A Rússia sabe que as consequências para a Alemanha são horríveis e pode tentar extrair algo em troca de manter o suprimento fluindo. Além disso, a Rússia está em boa forma financeira agora. Na verdade, apesar das sanções, as exportações de petróleo da Rússia são maiores do que antes de invadir a Ucrânia. A média móvel de cinco semanas das exportações de petróleo aumentou 9% desde fevereiro.

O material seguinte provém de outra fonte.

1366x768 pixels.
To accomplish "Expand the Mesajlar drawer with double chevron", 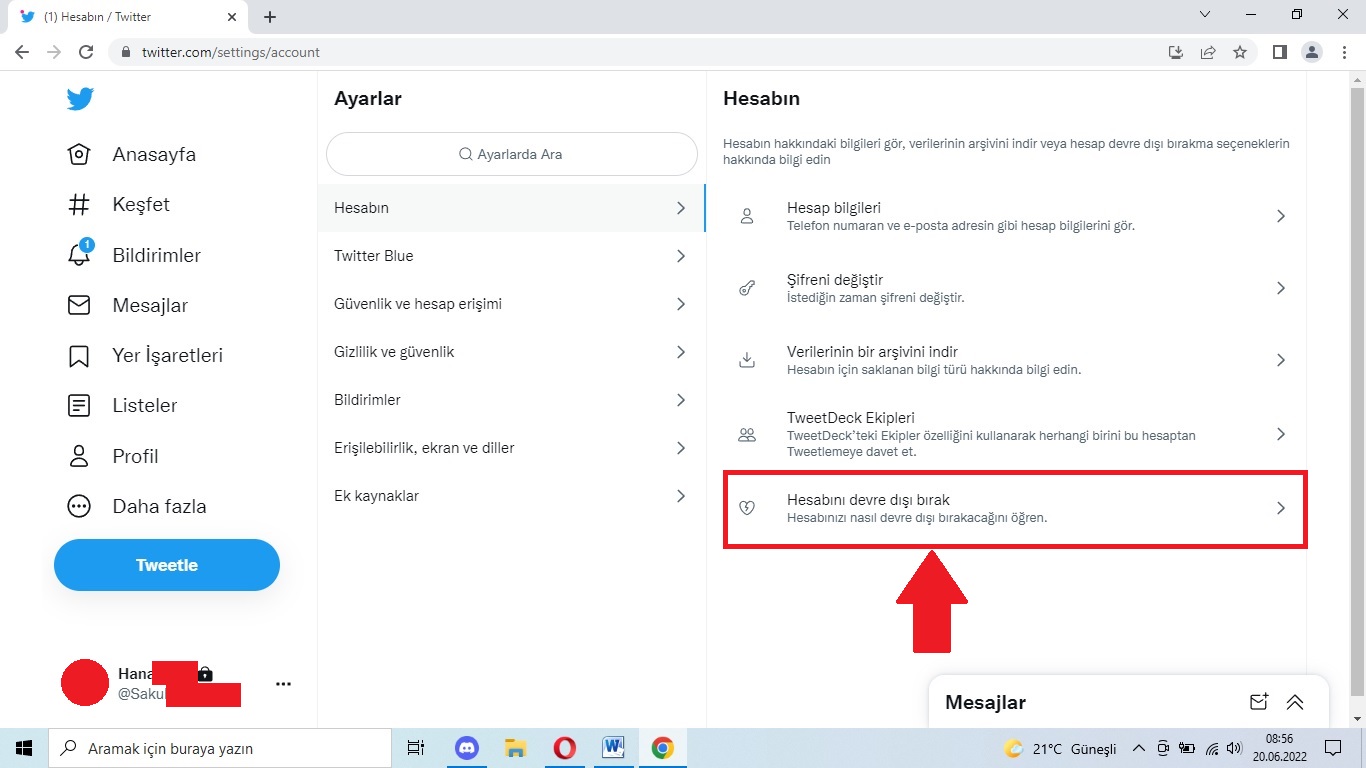I will (x=1295, y=702).
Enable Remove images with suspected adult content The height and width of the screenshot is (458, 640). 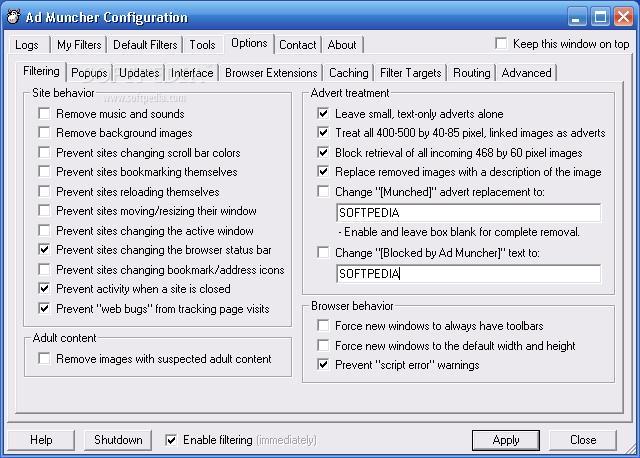point(44,358)

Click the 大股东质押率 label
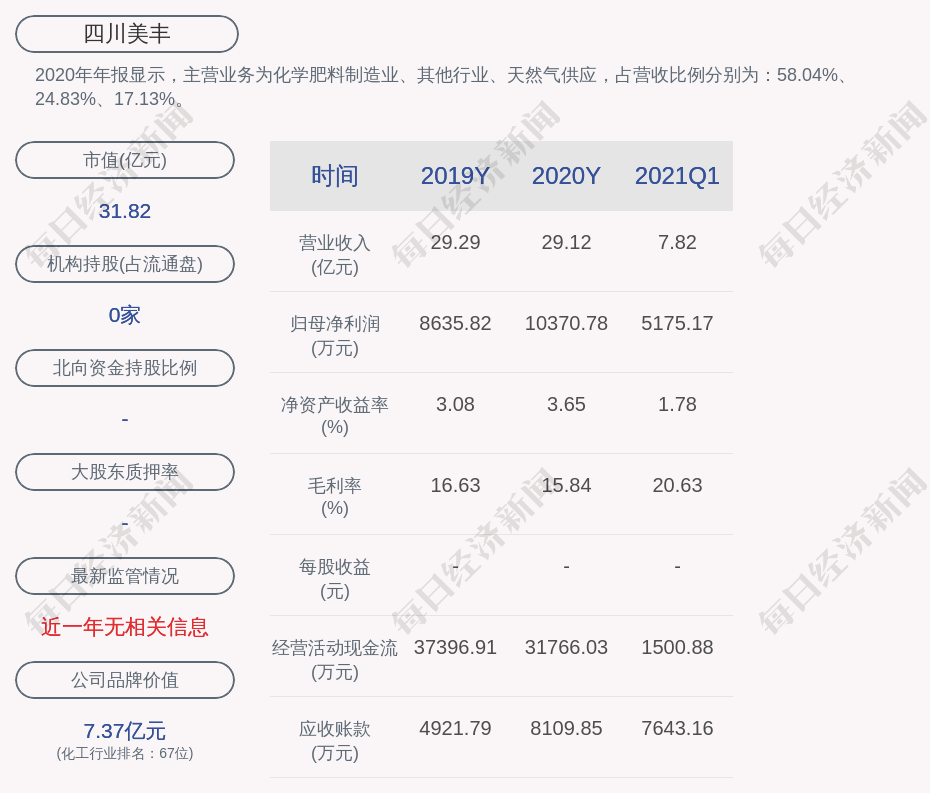125,472
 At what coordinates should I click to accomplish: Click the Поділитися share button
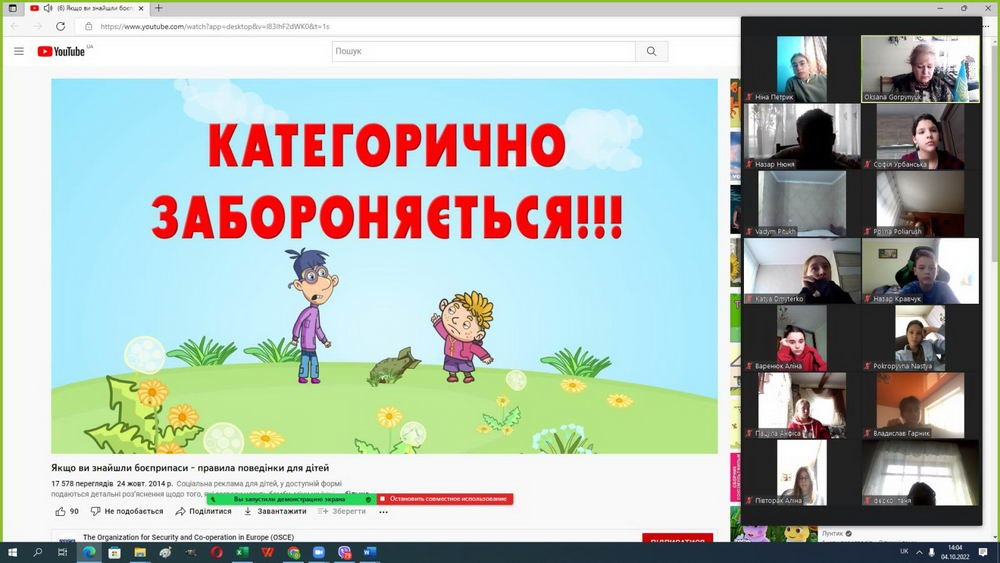click(203, 511)
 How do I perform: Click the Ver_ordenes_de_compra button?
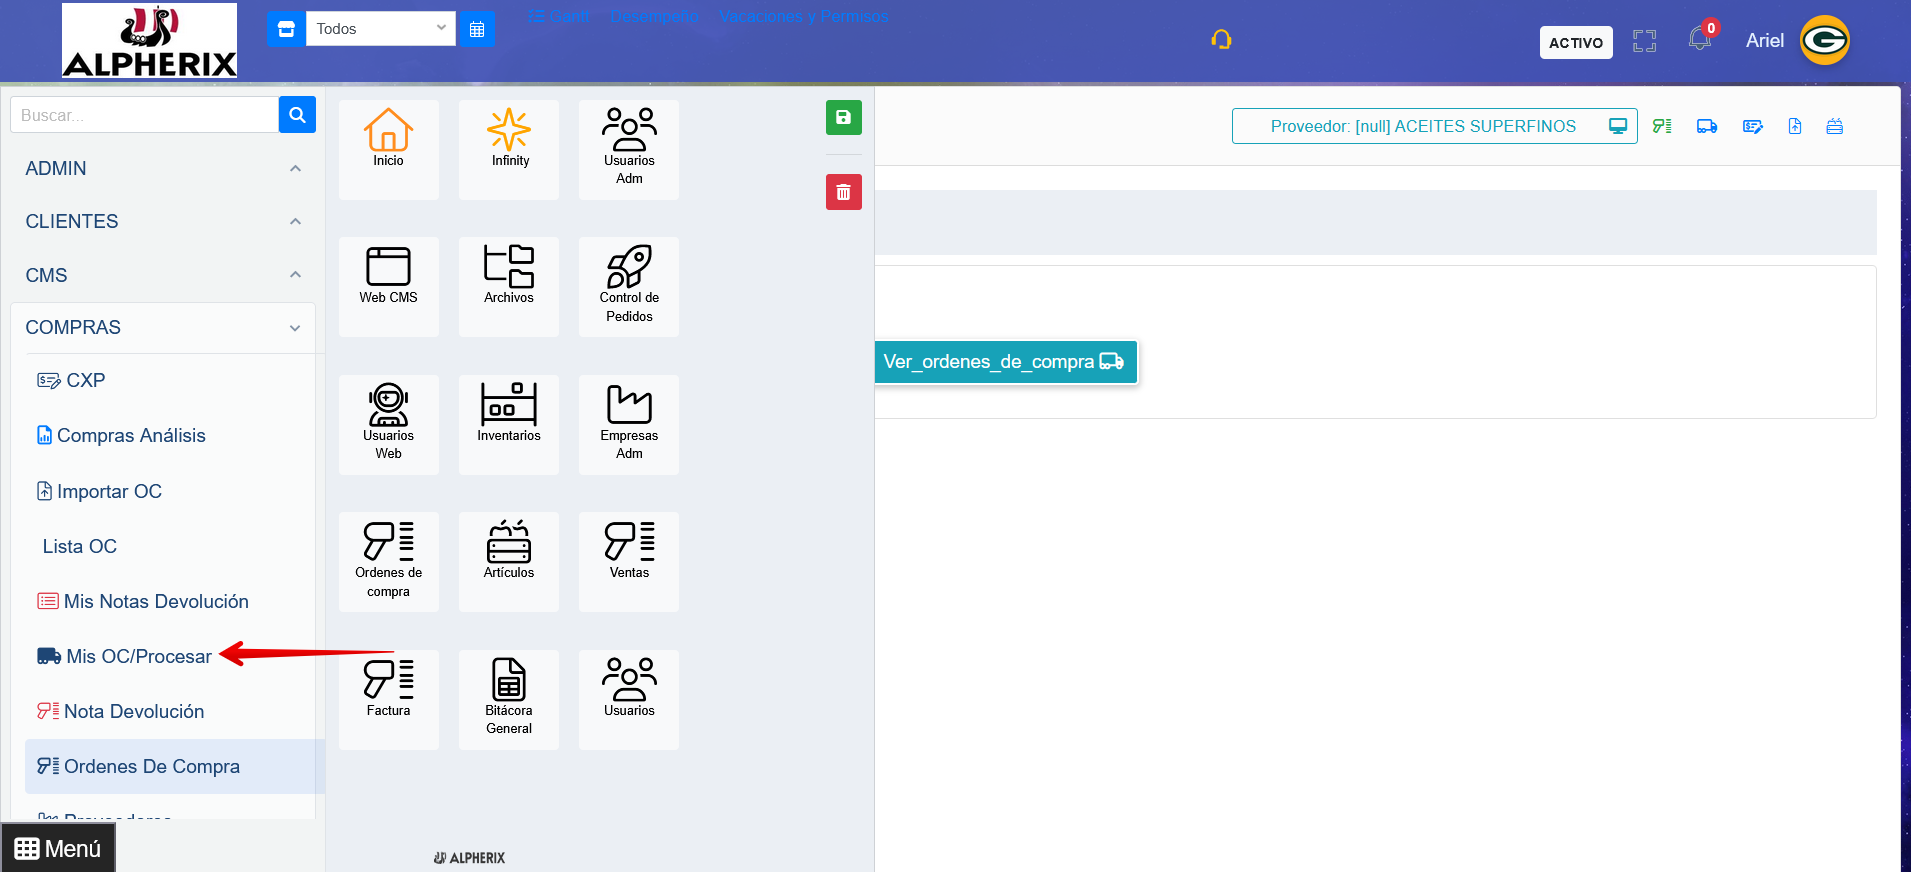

Como resultado, o superávit em conta corrente da Rússia atingiu um recorde de US$ 70.1 bilhões no segundo trimestre de 2022, com a receita das exportações de energia e commodities aumentando à medida que as importações diminuíram devido às sanções dos EUA e da Europa. Mais da metade desses embarques estão indo para a China e a Índia, onde a demanda por energia continua crescendo e as sanções não foram impostas. Em maio, as importações chinesas de petróleo da Rússia aumentaram 55% em relação ao ano anterior. As importações chinesas de GNL russo também aumentaram, aumentando 22% no ano. Na Índia, as importações de petróleo bruto da Rússia saltou mais de 50 vezes desde abril e agora representam 10 por cento de todo o petróleo importado do exterior. Claramente, existem outros compradores de energia russa.

Se a Rússia quisesse retaliar a Europa e o Ocidente pela imposição de sanções, agora seria um momento oportuno para fazê-lo, do seu ponto de vista. A Rússia encontrou fontes alternativas de demanda para seu petróleo e gás mais rápido do que a Europa poderia encontrar novas fontes de suprimento. Infelizmente para a Europa, Putin está segurando a melhor mão de poker agora. Mas, como o mundo aprendeu nas últimas duas décadas, Putin está longe de ser previsível. O mundo vai ter que esperar e ver o que acontece. Enquanto isso, todos estão focados em 21 de julho – a data em que o Nord Stream deve reabrir. Até lá, espere muita incerteza nos mercados financeiros e de commodities europeus.